* Stated goal: Change "Where should I click to" to "Where do I click to" everywhere in the lines below, leaving all other wording unchanged.

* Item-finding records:
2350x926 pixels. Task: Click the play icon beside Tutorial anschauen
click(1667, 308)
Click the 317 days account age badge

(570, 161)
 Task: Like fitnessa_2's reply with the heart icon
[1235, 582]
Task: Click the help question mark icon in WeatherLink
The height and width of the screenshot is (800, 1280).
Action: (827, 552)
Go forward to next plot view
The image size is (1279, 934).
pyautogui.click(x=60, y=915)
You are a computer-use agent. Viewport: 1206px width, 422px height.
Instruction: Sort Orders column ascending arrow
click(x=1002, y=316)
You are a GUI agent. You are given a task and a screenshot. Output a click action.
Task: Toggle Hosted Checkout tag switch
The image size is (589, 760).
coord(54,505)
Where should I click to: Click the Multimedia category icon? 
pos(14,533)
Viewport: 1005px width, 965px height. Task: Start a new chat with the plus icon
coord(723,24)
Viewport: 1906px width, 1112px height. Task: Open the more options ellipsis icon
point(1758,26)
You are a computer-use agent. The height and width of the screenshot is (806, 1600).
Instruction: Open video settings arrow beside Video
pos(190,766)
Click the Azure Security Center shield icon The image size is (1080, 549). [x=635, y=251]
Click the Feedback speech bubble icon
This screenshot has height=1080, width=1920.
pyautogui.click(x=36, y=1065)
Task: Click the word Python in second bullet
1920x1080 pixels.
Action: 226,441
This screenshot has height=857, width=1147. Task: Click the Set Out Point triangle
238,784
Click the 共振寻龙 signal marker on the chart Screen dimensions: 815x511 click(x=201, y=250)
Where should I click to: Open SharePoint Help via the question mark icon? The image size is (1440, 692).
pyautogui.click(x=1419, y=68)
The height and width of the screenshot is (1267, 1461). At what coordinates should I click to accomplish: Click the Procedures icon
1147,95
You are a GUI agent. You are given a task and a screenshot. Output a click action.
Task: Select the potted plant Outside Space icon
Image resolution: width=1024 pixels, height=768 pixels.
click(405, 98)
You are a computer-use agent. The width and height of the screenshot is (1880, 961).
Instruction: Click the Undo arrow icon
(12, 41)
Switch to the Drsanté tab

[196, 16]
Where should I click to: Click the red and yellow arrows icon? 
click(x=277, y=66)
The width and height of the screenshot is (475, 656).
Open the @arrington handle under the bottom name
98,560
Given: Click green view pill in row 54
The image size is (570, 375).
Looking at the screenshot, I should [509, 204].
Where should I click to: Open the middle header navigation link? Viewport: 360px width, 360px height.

* Exercise response:
2350x926 pixels. Task: Click the play icon beside Tutorial anschauen
click(1667, 308)
Click the 317 days account age badge

(570, 161)
 Task: Like fitnessa_2's reply with the heart icon
[1235, 582]
Task: Click the help question mark icon in WeatherLink
The height and width of the screenshot is (800, 1280).
Action: (827, 552)
Go forward to next plot view
The image size is (1279, 934).
pyautogui.click(x=60, y=915)
You are a computer-use agent. Viewport: 1206px width, 422px height.
Instruction: Sort Orders column ascending arrow
click(x=1002, y=316)
You are a GUI agent. You are given a task and a screenshot. Output a click action.
Task: Toggle Hosted Checkout tag switch
The image size is (589, 760).
coord(54,505)
Where do I click to: Click the Multimedia category icon? 
pos(14,533)
Viewport: 1005px width, 965px height. Task: Start a new chat with the plus icon
coord(723,24)
Viewport: 1906px width, 1112px height. Task: Open the more options ellipsis icon
point(1758,26)
You are a computer-use agent. The height and width of the screenshot is (806, 1600).
Instruction: Open video settings arrow beside Video
pos(190,766)
Click the Azure Security Center shield icon The image size is (1080, 549). [x=635, y=251]
Click the Feedback speech bubble icon
This screenshot has height=1080, width=1920.
pyautogui.click(x=36, y=1065)
Task: Click the word Python in second bullet
1920x1080 pixels.
Action: 226,441
This screenshot has height=857, width=1147. Task: Click the Set Out Point triangle
238,784
Click the 共振寻龙 signal marker on the chart Screen dimensions: 815x511 click(x=201, y=250)
Where do I click to: Open SharePoint Help via the question mark icon? The image size is (1440, 692).
pyautogui.click(x=1419, y=68)
The height and width of the screenshot is (1267, 1461). At what coordinates should I click to accomplish: Click the Procedures icon
1147,95
You are a GUI agent. You are given a task and a screenshot. Output a click action.
Task: Select the potted plant Outside Space icon
Image resolution: width=1024 pixels, height=768 pixels.
click(405, 98)
You are a computer-use agent. The width and height of the screenshot is (1880, 961).
Instruction: Click the Undo arrow icon
(12, 41)
Switch to the Drsanté tab

[196, 16]
Where do I click to: Click the red and yellow arrows icon? 
click(x=277, y=66)
The width and height of the screenshot is (475, 656).
Open the @arrington handle under the bottom name
98,560
Given: Click green view pill in row 54
The image size is (570, 375).
Looking at the screenshot, I should [509, 204].
Where do I click to: Open the middle header navigation link? Viewport: 360px width, 360px height.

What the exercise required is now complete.